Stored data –

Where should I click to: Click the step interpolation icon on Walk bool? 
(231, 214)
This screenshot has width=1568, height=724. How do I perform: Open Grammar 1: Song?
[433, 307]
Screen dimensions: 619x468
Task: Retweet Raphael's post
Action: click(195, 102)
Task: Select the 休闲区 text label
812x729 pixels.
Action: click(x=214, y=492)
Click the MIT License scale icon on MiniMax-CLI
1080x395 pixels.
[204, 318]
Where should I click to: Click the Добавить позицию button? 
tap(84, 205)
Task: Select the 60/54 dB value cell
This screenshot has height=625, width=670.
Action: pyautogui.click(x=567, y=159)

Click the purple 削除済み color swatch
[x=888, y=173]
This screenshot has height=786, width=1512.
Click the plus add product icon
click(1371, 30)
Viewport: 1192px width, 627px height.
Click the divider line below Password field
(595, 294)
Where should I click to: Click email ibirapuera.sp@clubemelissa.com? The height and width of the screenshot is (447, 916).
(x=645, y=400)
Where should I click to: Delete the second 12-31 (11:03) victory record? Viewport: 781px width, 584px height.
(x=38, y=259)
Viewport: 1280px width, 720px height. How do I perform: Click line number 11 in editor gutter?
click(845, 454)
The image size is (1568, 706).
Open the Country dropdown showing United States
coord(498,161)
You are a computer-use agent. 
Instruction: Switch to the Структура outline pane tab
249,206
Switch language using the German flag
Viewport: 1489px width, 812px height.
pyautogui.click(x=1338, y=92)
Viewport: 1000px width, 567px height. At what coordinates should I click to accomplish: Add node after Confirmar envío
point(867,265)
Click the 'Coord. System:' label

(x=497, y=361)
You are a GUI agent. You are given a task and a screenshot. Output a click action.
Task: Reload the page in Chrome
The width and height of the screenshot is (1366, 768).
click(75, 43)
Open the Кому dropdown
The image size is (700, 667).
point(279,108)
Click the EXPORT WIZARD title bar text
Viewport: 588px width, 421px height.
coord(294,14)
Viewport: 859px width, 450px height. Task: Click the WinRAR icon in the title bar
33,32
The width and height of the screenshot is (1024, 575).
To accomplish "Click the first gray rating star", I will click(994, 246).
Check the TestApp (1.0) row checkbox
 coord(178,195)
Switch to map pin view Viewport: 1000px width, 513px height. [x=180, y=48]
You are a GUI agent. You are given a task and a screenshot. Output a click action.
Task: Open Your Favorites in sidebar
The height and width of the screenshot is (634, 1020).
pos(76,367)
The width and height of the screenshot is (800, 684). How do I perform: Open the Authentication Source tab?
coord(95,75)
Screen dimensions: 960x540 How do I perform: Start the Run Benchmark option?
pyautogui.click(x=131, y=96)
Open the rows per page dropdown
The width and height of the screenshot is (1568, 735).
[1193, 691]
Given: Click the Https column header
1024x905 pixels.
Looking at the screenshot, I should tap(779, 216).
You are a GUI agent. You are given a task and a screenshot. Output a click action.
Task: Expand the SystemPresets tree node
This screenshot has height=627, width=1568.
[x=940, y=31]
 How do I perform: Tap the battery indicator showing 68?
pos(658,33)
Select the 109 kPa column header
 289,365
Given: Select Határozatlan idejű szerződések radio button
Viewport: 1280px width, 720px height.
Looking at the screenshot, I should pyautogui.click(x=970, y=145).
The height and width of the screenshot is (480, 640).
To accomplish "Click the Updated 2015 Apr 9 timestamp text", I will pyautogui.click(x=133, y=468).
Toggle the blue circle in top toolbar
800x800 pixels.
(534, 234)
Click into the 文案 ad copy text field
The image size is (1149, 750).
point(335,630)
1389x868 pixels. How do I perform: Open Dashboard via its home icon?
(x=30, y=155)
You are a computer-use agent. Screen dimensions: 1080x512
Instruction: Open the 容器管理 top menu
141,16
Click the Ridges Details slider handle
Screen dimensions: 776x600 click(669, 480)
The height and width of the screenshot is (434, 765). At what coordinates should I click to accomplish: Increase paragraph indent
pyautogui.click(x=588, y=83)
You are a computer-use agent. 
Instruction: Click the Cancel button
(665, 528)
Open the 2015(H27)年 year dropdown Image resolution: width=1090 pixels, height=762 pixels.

Task instructions – The data above needs to be repeated exactly, line for line.

Written response –
Where should I click to: Click the step interpolation icon on Walk bool? 
(231, 214)
This screenshot has width=1568, height=724. How do I perform: Open Grammar 1: Song?
[433, 307]
Screen dimensions: 619x468
Task: Retweet Raphael's post
Action: click(195, 102)
Task: Select the 休闲区 text label
812x729 pixels.
Action: click(x=214, y=492)
Click the MIT License scale icon on MiniMax-CLI
1080x395 pixels.
[204, 318]
Where should I click to: Click the Добавить позицию button? 
tap(84, 205)
Task: Select the 60/54 dB value cell
This screenshot has height=625, width=670.
Action: pyautogui.click(x=567, y=159)

Click the purple 削除済み color swatch
[x=888, y=173]
This screenshot has height=786, width=1512.
Click the plus add product icon
click(1371, 30)
Viewport: 1192px width, 627px height.
Click the divider line below Password field
(595, 294)
Where should I click to: Click email ibirapuera.sp@clubemelissa.com? The height and width of the screenshot is (447, 916).
(x=645, y=400)
Where should I click to: Delete the second 12-31 (11:03) victory record? Viewport: 781px width, 584px height.
(x=38, y=259)
Viewport: 1280px width, 720px height. How do I perform: Click line number 11 in editor gutter?
click(845, 454)
The image size is (1568, 706).
Open the Country dropdown showing United States
coord(498,161)
You are a computer-use agent. 
Instruction: Switch to the Структура outline pane tab
249,206
Switch language using the German flag
Viewport: 1489px width, 812px height.
pyautogui.click(x=1338, y=92)
Viewport: 1000px width, 567px height. At what coordinates should I click to accomplish: Add node after Confirmar envío
point(867,265)
Click the 'Coord. System:' label

(x=497, y=361)
You are a GUI agent. You are given a task and a screenshot. Output a click action.
Task: Reload the page in Chrome
The width and height of the screenshot is (1366, 768).
click(75, 43)
Open the Кому dropdown
The image size is (700, 667).
point(279,108)
Click the EXPORT WIZARD title bar text
Viewport: 588px width, 421px height.
coord(294,14)
Viewport: 859px width, 450px height. Task: Click the WinRAR icon in the title bar
33,32
The width and height of the screenshot is (1024, 575).
To accomplish "Click the first gray rating star", I will click(994, 246).
Check the TestApp (1.0) row checkbox
 coord(178,195)
Switch to map pin view Viewport: 1000px width, 513px height. [x=180, y=48]
You are a GUI agent. You are given a task and a screenshot. Output a click action.
Task: Open Your Favorites in sidebar
The height and width of the screenshot is (634, 1020).
pos(76,367)
The width and height of the screenshot is (800, 684). How do I perform: Open the Authentication Source tab?
coord(95,75)
Screen dimensions: 960x540 How do I perform: Start the Run Benchmark option?
pyautogui.click(x=131, y=96)
Open the rows per page dropdown
The width and height of the screenshot is (1568, 735).
[1193, 691]
Given: Click the Https column header
1024x905 pixels.
Looking at the screenshot, I should tap(779, 216).
You are a GUI agent. You are given a task and a screenshot. Output a click action.
Task: Expand the SystemPresets tree node
This screenshot has height=627, width=1568.
[x=940, y=31]
 How do I perform: Tap the battery indicator showing 68?
pos(658,33)
Select the 109 kPa column header
 289,365
Given: Select Határozatlan idejű szerződések radio button
Viewport: 1280px width, 720px height.
Looking at the screenshot, I should pyautogui.click(x=970, y=145).
The height and width of the screenshot is (480, 640).
To accomplish "Click the Updated 2015 Apr 9 timestamp text", I will pyautogui.click(x=133, y=468).
Toggle the blue circle in top toolbar
800x800 pixels.
(534, 234)
Click into the 文案 ad copy text field
The image size is (1149, 750).
point(335,630)
1389x868 pixels. How do I perform: Open Dashboard via its home icon?
(x=30, y=155)
You are a computer-use agent. Screen dimensions: 1080x512
Instruction: Open the 容器管理 top menu
141,16
Click the Ridges Details slider handle
Screen dimensions: 776x600 click(669, 480)
The height and width of the screenshot is (434, 765). At what coordinates should I click to accomplish: Increase paragraph indent
pyautogui.click(x=588, y=83)
You are a computer-use agent. 
Instruction: Click the Cancel button
(665, 528)
Open the 2015(H27)年 year dropdown Image resolution: width=1090 pixels, height=762 pixels.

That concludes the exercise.